Выходя, я поблагодарил Марту за ужин. По ее лицу скользнула тень улыбки. Не вставая с табурета и не сгибая туловища, она деревянно поклонилась, слегка подавшись вперед.
Вечер был теплый и душный. Вокруг фонарей вились мотыльки. На Староместской площади у памятника Яну Гусу толпилась молодежь: юноши в белых рубашках с открытым воротом, девушки в немодных ситцевых платьях. Все они казались свежими и бодрыми.

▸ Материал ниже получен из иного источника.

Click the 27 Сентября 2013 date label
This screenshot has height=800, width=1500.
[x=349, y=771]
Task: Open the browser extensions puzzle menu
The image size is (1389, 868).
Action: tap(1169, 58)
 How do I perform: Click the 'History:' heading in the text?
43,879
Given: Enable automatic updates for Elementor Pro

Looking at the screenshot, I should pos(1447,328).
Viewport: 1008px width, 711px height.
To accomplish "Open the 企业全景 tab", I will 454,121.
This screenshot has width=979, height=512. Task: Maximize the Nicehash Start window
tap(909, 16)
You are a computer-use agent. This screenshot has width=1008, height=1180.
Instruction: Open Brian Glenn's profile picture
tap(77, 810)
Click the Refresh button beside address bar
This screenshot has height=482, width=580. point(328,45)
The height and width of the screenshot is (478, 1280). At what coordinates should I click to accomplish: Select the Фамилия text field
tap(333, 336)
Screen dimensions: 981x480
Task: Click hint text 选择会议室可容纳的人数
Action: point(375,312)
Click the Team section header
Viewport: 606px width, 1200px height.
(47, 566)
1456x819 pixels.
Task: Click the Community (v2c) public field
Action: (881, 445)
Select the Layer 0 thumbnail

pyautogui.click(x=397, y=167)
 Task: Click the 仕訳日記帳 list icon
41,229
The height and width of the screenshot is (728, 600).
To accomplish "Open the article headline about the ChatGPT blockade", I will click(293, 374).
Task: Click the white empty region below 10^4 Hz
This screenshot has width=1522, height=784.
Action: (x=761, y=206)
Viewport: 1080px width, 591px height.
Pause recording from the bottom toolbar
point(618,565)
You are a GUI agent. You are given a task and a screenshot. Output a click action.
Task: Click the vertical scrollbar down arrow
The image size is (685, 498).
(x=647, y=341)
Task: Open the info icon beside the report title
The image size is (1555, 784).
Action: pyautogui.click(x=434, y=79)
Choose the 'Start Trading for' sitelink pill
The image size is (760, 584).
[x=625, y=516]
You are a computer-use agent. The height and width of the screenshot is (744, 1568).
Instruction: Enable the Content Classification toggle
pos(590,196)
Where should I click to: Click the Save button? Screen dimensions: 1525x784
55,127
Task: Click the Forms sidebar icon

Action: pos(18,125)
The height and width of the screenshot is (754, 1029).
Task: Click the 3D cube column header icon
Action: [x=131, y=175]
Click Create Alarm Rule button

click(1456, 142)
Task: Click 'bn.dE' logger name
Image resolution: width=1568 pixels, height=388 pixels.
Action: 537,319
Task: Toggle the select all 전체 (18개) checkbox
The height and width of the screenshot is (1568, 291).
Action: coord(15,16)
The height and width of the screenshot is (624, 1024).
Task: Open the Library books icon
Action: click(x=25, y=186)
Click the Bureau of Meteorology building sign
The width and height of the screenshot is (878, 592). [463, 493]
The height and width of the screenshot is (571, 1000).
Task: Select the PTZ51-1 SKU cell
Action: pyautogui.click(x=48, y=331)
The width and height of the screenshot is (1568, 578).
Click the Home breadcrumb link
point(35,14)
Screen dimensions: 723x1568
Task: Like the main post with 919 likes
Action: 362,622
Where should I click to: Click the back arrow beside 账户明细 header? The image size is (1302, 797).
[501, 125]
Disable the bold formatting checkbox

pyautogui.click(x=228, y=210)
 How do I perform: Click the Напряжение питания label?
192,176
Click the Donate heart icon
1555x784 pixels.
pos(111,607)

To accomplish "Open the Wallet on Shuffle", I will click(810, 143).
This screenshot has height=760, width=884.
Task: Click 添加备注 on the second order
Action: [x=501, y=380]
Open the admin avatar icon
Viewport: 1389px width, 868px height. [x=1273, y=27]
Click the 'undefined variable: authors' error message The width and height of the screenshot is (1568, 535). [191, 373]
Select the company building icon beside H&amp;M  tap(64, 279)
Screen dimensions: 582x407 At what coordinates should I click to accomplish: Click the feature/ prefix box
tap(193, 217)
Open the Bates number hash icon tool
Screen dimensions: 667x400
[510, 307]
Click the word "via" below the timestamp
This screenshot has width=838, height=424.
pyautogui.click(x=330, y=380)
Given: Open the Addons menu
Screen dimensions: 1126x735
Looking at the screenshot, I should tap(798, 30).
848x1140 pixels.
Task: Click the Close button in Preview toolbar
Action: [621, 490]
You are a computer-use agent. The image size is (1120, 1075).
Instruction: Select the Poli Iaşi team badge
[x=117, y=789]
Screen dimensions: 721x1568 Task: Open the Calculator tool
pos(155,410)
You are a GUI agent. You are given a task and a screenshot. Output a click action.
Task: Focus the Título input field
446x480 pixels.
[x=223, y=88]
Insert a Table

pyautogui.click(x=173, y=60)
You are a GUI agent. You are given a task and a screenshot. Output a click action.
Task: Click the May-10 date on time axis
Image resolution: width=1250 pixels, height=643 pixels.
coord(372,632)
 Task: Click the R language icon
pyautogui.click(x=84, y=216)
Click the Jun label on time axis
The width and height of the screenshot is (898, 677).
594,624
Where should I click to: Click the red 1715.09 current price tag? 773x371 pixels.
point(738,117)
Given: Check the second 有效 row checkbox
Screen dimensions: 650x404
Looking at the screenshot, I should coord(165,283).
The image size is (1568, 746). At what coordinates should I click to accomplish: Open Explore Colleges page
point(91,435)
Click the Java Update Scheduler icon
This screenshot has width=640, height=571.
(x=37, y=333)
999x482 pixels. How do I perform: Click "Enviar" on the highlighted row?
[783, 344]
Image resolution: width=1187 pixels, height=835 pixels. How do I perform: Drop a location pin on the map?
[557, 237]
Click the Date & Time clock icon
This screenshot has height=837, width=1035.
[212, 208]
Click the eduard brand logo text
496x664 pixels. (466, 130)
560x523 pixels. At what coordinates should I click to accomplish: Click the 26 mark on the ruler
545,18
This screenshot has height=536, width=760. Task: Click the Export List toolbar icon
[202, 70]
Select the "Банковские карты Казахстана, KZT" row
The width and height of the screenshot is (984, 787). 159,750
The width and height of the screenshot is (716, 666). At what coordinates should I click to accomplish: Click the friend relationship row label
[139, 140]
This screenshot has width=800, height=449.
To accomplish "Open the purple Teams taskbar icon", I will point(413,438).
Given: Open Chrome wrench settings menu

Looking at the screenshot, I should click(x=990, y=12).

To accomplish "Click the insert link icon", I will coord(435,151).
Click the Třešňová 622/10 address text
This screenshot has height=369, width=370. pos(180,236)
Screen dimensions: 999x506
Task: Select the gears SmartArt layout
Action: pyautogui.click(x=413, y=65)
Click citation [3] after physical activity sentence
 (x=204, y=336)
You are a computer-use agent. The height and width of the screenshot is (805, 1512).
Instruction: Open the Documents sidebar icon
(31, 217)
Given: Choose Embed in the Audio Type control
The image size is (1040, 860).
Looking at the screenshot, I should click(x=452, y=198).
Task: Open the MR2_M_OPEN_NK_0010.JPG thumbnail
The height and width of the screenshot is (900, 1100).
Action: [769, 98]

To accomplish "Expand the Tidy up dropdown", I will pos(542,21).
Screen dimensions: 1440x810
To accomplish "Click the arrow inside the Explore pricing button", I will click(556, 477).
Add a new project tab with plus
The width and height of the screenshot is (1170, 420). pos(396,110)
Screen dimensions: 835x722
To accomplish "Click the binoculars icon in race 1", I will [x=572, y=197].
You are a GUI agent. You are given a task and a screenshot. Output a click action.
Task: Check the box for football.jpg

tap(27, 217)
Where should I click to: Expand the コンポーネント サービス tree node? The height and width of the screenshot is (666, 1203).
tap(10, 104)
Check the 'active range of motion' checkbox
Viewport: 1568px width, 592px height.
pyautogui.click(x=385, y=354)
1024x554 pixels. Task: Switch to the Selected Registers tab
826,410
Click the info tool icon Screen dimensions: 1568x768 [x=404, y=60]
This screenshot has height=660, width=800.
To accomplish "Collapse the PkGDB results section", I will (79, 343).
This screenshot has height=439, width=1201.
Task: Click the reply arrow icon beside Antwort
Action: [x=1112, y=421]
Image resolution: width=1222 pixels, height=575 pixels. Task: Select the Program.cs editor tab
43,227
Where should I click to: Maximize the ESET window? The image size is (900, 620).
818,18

Над шпилями Тынского собора сияли звезды, и под раскаты органной музыки из-под арки Школы богословия потянулись верующие, возвращавшиеся с мессы. До Пражской весны оставался еще год, но атмосфера, как мне помнится, была радостная. Поэтому я страшно удивился, когда Утц, повернувшись ко мне, внезапно процедил сквозь зубы:
– Ненавижу этот город.
– Ненавидите? Как же так? Вы же сами говорили, что он красивый.
– Ненавижу. Ненавижу.
– Все наладится, – сказал я, – в конце концов будет лучше.
– Вы ошибаетесь. Лучше не будет никогда.
Отрывисто кивнув, он пожал мне руку.
– Спокойной ночи, мой юный друг. Вы еще вспомните мои слова. А теперь позвольте откланяться. Пойду в бордель.
В тот год я отправил Утцу открытку на Рождество и получил от него открытку в ответ – с фотографией могильной плиты Тихо Браге[58] и просьбой позвонить, если я снова наведаюсь в Прагу.
В последующие месяцы, когда весь мир с интересом следил за деятельностью товарища Дубчека, я пытался представить себе настроение Утца. Неужели, думал я, он по-прежнему упорствует в своем пессимизме?
Время шло, и, несмотря на угрожающие статьи в советской прессе, казалось все менее и менее вероятным, что Брежнев пошлет в Прагу танки. Но однажды вечером, когда я приехал в Париж, движение на бульваре Сен-Жермен было перекрыто и полицейские, вооруженные щитами и дубинками, сдерживали толпу демонстрантов.
На оккупацию Чехословакии понадобились ровно сутки.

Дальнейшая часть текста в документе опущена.